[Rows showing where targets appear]
++++

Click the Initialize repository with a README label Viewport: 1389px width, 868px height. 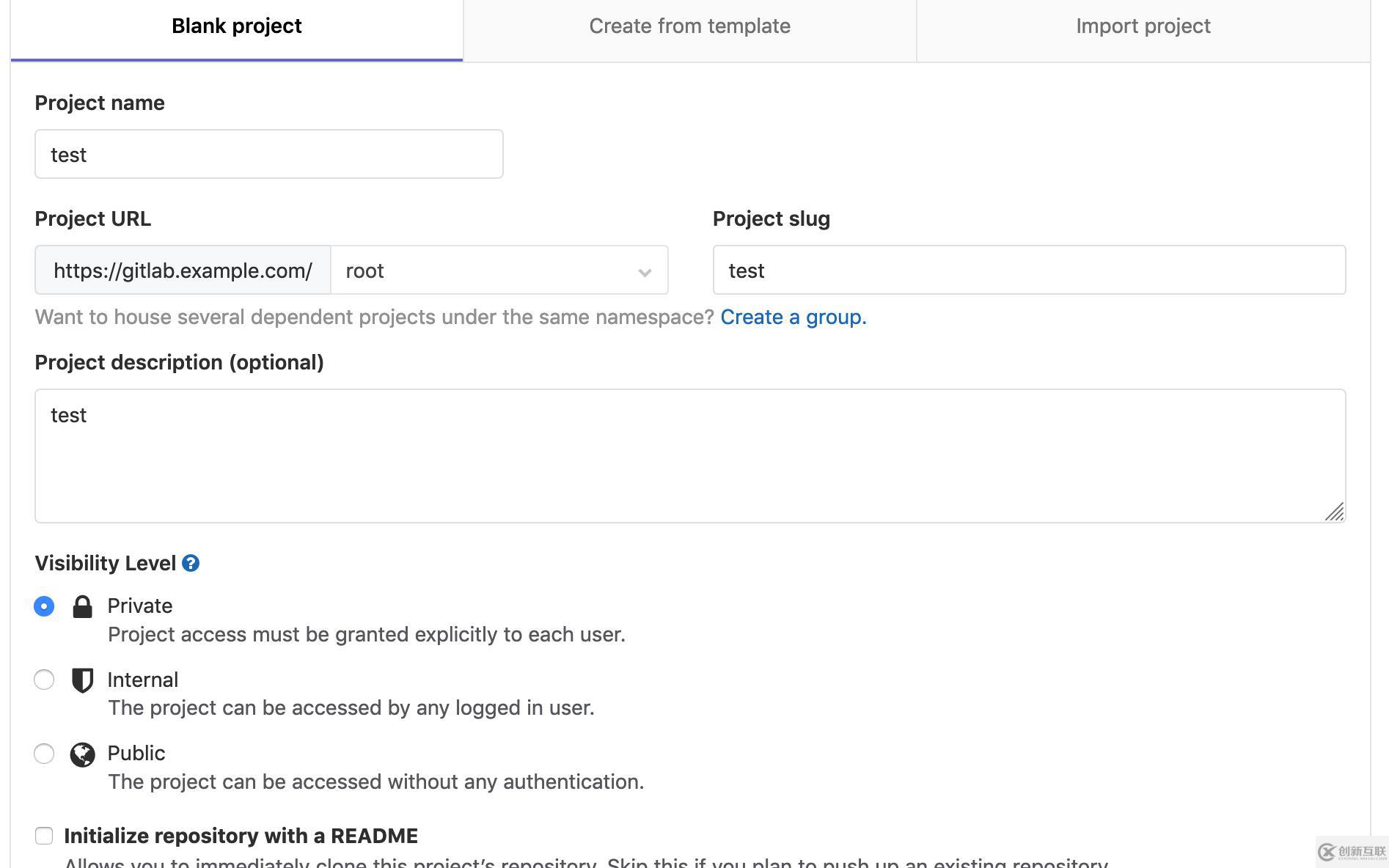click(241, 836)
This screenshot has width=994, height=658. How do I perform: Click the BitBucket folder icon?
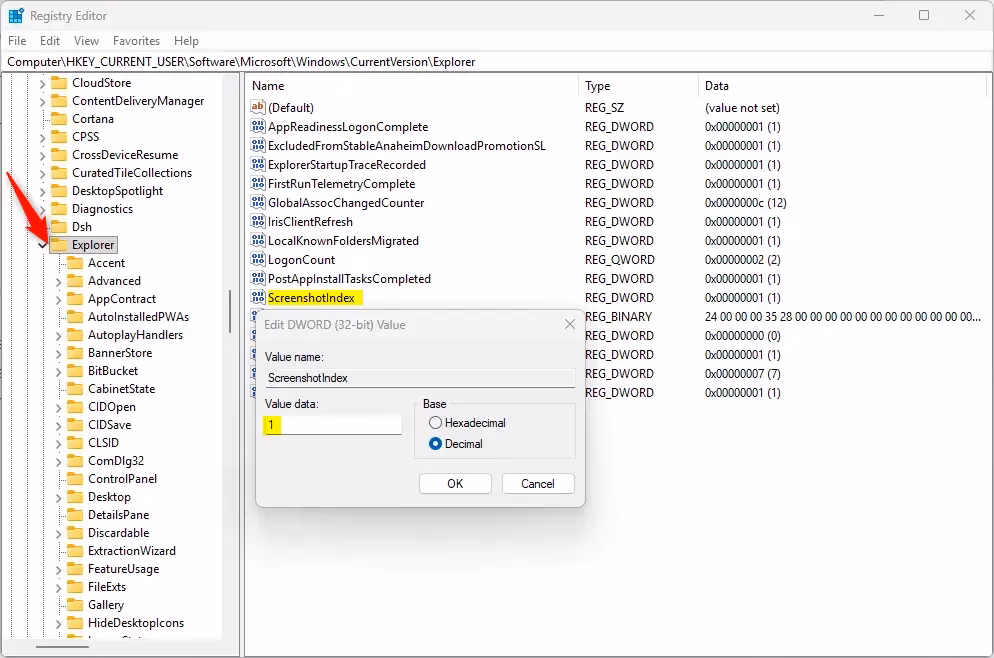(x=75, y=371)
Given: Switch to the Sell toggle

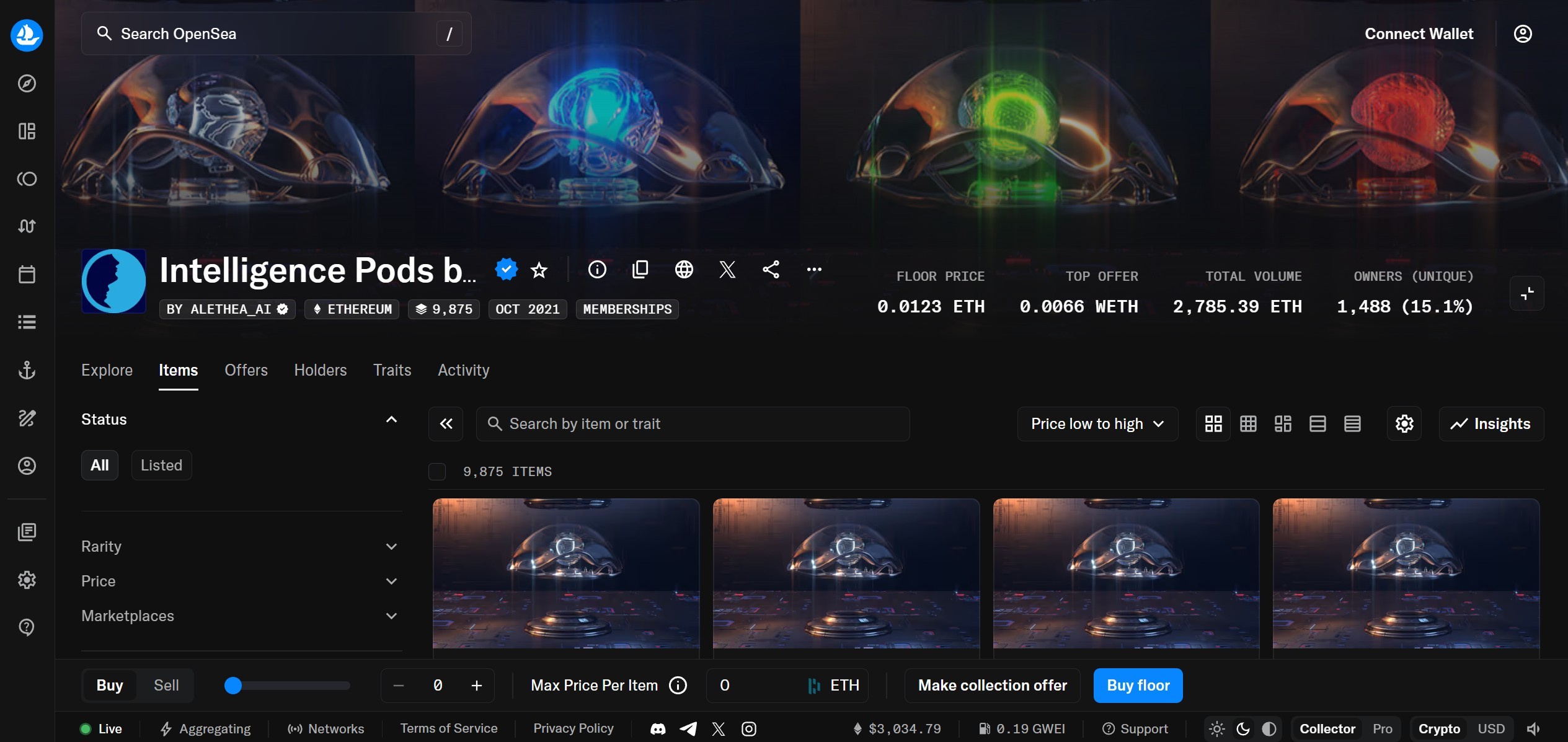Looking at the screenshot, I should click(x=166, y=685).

++++

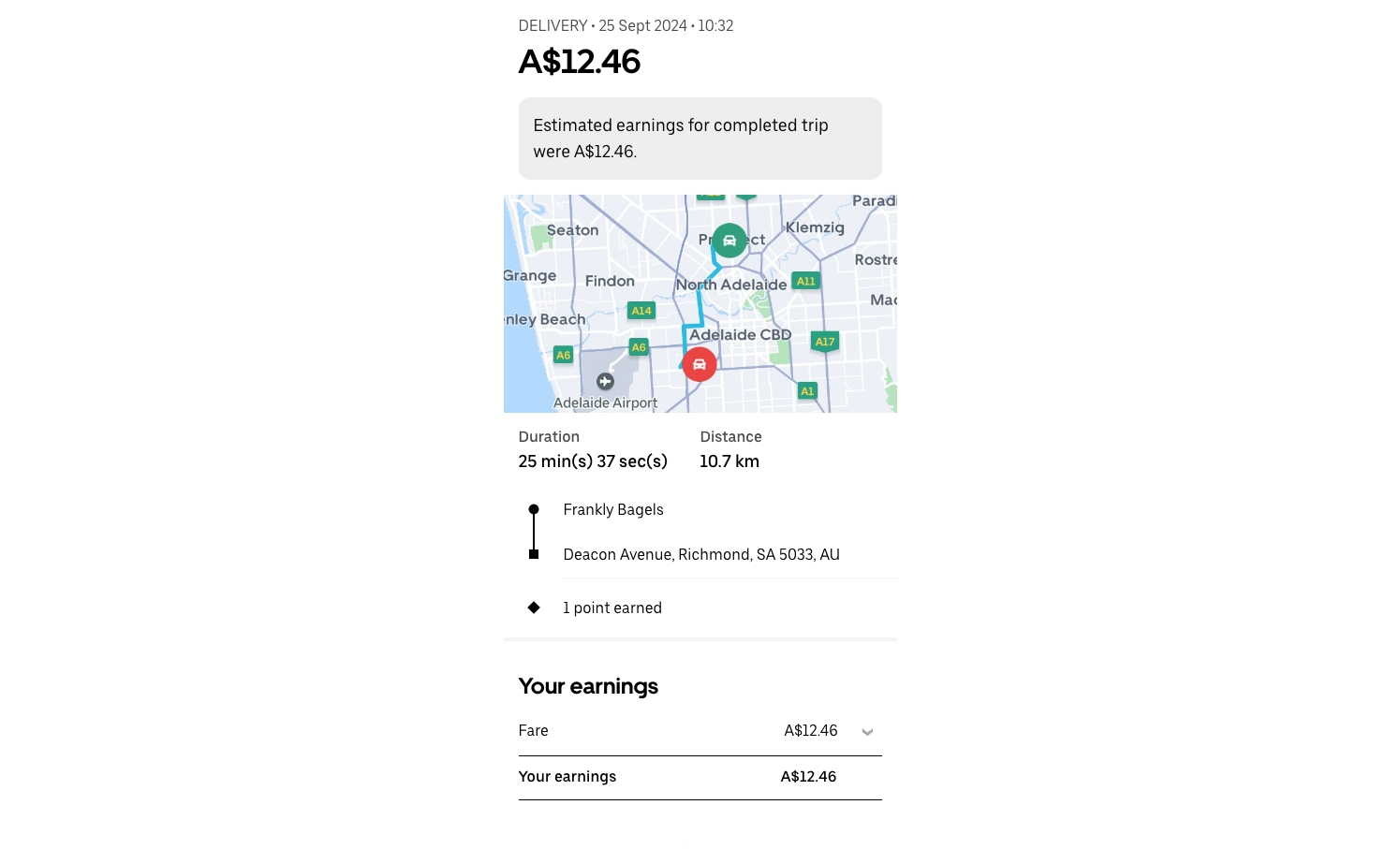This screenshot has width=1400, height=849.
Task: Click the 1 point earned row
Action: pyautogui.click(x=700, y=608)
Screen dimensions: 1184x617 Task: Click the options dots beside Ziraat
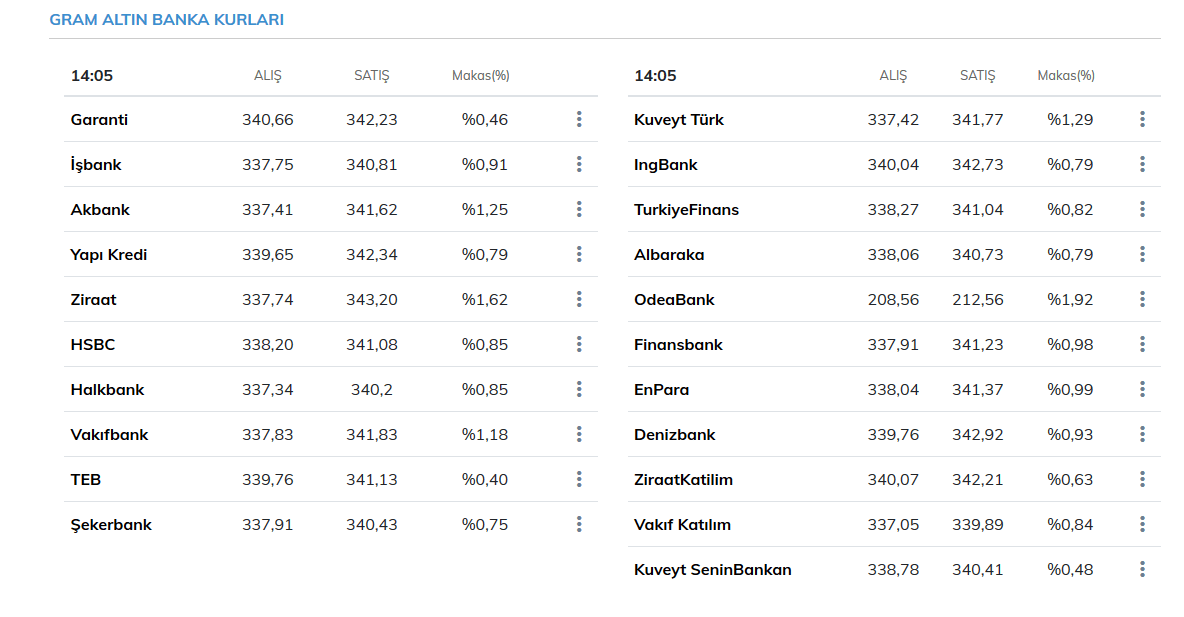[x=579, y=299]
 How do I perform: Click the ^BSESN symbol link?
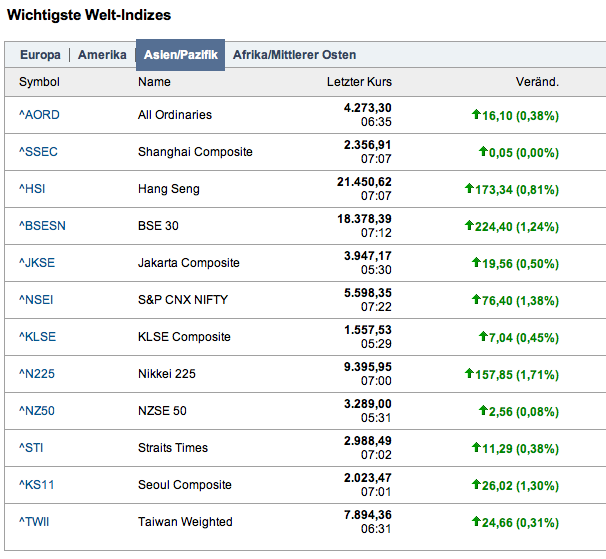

++++

* PROBLEM STATEMENT: Can you give the lines of the material from the line with "Screen dimensions: 1184x617" through the line with "How do I perform: Click the ^BSESN", both included, as a JSON list of strings with one string per line, skipping blank lines and leaving the pictures out?

* RESULT BELOW:
[
  "Screen dimensions: 1184x617 Task: Click the options dots beside Ziraat",
  "[x=579, y=299]",
  " How do I perform: Click the ^BSESN symbol link?"
]